Saved data entries:

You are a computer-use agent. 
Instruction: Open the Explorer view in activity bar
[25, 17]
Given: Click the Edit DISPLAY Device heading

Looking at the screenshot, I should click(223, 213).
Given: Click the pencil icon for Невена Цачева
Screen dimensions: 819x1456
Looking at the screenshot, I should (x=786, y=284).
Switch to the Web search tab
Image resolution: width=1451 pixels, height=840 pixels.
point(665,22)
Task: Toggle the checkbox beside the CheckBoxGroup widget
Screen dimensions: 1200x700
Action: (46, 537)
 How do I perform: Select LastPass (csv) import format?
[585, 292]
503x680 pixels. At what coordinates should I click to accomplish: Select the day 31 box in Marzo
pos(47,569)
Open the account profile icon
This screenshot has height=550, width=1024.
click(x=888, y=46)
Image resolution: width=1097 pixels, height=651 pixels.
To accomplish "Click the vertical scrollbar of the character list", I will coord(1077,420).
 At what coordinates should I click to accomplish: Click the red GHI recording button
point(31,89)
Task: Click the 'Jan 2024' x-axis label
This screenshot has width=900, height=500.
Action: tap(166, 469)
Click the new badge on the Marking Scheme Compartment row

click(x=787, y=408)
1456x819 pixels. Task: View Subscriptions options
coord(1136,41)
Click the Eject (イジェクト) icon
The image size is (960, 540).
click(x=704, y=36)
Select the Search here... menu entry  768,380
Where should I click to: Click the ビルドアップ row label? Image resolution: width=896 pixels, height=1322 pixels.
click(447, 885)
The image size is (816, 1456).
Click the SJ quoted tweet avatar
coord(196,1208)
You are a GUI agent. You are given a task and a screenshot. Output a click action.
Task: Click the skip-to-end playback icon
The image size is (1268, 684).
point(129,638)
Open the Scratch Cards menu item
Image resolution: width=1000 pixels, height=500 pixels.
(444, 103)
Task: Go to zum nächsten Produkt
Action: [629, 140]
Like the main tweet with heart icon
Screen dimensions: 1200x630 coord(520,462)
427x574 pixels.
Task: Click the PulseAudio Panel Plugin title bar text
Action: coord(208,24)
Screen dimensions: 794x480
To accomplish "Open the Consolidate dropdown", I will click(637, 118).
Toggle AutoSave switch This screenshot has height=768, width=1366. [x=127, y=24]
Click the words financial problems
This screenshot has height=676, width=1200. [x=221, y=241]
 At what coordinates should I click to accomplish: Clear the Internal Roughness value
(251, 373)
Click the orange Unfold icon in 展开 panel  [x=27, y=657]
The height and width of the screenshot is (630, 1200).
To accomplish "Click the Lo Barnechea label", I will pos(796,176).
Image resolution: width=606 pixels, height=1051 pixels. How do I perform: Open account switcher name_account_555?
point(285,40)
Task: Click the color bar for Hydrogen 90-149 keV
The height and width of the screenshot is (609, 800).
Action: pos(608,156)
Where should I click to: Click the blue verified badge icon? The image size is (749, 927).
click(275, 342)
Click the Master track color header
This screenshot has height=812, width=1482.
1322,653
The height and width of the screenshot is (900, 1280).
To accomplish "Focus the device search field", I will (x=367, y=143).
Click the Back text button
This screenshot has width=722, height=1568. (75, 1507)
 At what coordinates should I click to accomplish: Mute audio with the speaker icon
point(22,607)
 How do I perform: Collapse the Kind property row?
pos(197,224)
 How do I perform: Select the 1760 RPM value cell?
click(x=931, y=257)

◆ What needs to be done
Filter the records down to the lines that contain the string "color", and copy those lines.

◆ Answer for the task
Task: Click the color bar for Hydrogen 90-149 keV
Click the Master track color header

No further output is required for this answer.